- _ACTION ITEM_: In the material below, how many lines contain the word "agent"? The reply must be that number alone.

- _DATA SUPPLIED_:
--------

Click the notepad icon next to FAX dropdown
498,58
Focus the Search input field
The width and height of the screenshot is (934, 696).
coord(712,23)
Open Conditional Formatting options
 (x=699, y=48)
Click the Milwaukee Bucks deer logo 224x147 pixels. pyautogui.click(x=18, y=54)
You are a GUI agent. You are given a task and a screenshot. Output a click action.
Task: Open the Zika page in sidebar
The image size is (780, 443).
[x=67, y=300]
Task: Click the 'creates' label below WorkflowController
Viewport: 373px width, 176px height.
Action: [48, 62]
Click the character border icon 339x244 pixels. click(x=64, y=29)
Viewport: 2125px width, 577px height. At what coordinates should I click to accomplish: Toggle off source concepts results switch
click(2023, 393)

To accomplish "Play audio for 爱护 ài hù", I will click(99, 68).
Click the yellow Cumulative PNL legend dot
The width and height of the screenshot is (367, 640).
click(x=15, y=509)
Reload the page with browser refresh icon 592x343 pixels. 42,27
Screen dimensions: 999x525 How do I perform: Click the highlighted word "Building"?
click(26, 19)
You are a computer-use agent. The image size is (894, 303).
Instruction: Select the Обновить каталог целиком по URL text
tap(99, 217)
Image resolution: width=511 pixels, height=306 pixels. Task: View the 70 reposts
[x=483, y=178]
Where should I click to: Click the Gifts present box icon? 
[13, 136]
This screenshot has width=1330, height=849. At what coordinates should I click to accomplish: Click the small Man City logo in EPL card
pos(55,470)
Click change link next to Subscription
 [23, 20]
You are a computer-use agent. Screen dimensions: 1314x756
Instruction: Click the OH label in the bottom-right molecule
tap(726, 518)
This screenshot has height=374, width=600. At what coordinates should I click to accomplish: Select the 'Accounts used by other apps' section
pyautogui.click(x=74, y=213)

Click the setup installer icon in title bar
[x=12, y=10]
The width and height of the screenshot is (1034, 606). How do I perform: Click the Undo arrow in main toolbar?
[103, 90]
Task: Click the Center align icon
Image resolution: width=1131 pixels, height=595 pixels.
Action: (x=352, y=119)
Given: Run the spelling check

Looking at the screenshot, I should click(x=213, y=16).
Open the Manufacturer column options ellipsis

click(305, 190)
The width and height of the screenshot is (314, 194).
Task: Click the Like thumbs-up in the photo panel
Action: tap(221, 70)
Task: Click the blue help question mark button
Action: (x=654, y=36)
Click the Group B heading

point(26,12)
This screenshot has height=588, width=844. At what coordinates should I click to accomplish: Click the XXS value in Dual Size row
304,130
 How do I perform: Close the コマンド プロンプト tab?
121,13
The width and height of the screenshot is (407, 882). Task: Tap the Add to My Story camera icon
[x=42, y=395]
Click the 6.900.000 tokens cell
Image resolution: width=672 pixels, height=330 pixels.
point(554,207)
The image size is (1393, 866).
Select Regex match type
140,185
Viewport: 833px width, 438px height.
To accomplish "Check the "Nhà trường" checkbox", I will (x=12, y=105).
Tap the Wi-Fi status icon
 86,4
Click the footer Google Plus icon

--------

- _TASK ANSWER_: 3